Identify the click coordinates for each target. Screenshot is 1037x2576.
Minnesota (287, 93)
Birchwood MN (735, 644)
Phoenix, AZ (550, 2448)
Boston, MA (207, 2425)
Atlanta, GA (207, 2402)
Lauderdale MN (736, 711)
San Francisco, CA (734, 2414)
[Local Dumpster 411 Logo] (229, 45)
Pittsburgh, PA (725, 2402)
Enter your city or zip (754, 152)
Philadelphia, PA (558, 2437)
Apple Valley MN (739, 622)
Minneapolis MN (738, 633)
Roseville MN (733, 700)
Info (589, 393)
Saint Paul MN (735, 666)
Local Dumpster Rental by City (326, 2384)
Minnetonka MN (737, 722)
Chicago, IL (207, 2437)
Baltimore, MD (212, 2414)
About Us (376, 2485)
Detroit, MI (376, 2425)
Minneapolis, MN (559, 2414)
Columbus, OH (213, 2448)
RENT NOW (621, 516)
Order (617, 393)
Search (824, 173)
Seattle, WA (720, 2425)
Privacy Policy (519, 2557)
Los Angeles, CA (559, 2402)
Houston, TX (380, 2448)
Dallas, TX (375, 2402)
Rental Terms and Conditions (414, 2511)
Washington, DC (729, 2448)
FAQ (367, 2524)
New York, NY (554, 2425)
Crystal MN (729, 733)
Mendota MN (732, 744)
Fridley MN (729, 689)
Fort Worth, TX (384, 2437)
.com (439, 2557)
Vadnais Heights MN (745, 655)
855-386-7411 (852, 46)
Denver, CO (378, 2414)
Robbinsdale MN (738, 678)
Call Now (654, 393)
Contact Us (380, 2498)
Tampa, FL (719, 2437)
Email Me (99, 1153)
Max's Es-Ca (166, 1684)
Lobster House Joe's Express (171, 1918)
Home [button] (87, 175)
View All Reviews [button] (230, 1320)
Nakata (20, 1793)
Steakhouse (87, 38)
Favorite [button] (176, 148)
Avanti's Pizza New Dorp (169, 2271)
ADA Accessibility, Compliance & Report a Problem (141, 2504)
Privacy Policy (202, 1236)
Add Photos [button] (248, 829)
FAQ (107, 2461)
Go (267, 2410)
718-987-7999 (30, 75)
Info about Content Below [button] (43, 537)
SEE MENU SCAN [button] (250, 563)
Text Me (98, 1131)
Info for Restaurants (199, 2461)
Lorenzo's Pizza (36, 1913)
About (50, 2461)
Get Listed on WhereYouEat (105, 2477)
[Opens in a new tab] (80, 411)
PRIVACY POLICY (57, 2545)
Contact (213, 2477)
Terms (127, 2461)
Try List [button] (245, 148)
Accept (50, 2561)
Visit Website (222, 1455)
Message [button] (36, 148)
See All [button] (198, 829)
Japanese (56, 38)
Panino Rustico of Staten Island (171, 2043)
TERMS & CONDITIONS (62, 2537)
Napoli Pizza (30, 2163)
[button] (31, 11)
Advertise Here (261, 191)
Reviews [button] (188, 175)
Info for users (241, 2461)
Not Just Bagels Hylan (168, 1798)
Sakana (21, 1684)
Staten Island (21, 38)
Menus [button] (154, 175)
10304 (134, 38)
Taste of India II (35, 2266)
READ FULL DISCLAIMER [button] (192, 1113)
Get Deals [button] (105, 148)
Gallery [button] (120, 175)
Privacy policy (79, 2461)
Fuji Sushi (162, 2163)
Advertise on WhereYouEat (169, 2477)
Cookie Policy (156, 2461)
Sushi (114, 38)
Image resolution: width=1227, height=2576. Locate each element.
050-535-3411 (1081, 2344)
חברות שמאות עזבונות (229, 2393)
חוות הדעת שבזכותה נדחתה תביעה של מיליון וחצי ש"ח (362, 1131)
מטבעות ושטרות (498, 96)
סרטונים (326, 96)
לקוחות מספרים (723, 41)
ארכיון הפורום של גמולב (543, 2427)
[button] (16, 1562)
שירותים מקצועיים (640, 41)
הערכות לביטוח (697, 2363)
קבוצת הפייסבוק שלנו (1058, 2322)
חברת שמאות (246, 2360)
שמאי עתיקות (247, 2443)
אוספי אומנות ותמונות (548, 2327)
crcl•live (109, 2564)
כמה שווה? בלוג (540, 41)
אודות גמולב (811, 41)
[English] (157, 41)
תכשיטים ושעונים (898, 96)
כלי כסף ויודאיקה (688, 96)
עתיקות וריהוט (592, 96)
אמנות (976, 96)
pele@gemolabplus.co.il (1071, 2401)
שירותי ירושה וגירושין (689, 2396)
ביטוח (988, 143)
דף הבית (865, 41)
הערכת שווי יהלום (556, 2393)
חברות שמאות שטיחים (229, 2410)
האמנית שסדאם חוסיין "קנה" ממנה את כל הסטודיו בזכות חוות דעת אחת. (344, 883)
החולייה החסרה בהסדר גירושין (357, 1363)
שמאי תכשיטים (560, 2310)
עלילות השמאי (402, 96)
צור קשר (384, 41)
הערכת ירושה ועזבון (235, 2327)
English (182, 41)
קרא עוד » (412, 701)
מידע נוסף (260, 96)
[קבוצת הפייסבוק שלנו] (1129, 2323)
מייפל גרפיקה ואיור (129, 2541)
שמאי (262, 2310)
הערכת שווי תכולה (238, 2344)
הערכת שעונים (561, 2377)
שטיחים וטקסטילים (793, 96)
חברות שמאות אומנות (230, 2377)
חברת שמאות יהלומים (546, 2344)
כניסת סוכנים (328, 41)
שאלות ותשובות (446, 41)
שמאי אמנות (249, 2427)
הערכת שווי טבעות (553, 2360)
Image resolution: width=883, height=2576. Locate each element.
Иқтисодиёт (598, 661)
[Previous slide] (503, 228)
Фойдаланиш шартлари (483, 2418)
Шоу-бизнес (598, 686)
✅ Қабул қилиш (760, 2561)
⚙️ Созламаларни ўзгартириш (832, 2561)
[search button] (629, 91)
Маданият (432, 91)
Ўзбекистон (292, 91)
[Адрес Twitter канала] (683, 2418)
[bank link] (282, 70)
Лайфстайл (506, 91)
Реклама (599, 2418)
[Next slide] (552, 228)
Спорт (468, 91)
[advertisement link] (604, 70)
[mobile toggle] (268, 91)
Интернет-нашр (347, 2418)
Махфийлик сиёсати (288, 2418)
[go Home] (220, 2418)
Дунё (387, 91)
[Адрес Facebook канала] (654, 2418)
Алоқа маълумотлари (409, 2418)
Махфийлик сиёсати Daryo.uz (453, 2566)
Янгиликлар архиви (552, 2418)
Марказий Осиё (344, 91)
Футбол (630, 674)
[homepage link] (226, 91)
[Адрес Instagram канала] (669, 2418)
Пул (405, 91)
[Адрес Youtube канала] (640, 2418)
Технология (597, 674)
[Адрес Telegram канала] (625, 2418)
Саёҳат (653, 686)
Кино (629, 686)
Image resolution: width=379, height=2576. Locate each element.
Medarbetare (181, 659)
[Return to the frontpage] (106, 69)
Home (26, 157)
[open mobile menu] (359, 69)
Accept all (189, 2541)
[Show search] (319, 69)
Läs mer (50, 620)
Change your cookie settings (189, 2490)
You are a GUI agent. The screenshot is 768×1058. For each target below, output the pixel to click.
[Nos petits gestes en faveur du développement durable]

-*-*-

Task to complete
Return only the lines spanning from the first line of the material through the line with "San Francisco, CA (734, 2414)", copied exactly, both ends kept.

Your solution
Identify the click coordinates for each target. Screenshot is 1037x2576.
Minnesota (287, 93)
Birchwood MN (735, 644)
Phoenix, AZ (550, 2448)
Boston, MA (207, 2425)
Atlanta, GA (207, 2402)
Lauderdale MN (736, 711)
San Francisco, CA (734, 2414)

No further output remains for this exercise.